Credit ratings firm Moody’s Investors Service downgraded Computer Associates International to junk status Thursday, citing intensifying industry competition and the uncertainty associated with continuing government investigations into the company’s past accounting.

Credit ratings firm Moody’s Investors Service downgraded Computer Associates International to junk status Thursday, citing intensifying industry competition and the uncertainty associated with continuing government investigations into the company’s past accounting.

The change is unlikely to soon affect CA’s operations. The company has been focused for the past year on paying down its debt, which stands at $2.3 billion, and is not currently looking to borrow further, CA executives have said. The downgrade does indicate, however, the extent of some financiers’ concerns about CA’s stability.

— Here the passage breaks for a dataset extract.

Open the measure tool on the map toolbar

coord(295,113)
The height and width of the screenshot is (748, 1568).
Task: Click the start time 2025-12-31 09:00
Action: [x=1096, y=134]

Moody’s began reviewing Islandia, N.Y.-based CA for a possible downgrade in October. Since then, CA has dismissed its chief financial officer and several other financial executives for alleged accounting improprieties, and received from the U.S. Securities and Exchange Commission a “Wells Notice” indicating that the agency is likely to bring a civil case against CA for violations. Meanwhile, one of the dismissed executives, former Senior Vice President of Finance Lloyd Silverstein, pleaded guilty in January to charges of accounting fraud. Moody’s cited those events in its report on its downgrade.

It also cited greater competition to CA from vendors including HP and IBM, which Moody’s sees “weakening a more cooperative framework that historically existed.” CA’s alliance with Electronic Data Systems Corp., which is weathering its own financial challenges amidst a sharp sales drop-off, is a risk factor, given the importance of the alliance to CA’s product distribution strategy, Moody’s said.

CA strongly disagrees with Moody’s downgrade decision, the company said in a written statement. Interim CFO Douglas Robinson said the downgrade ignores CA’s underlying current strength and strong future prospects.

CA has reduced its debt by $826 million so far this fiscal year, which ends March 31, he said. Against its debt, CA had $1.4 billion in cash and liquid assets as of Dec. 31, along with $470 million in untapped credit and close to $4 billion in deferred revenue, according to Robinson.

Moody’s acknowledged the company’s deferred revenue backlog, ongoing product development and improving corporate governance as positive factors. CA’s revamped board of directors and key new executive hires in the past two years are helping to strengthen the company, Moody’s said.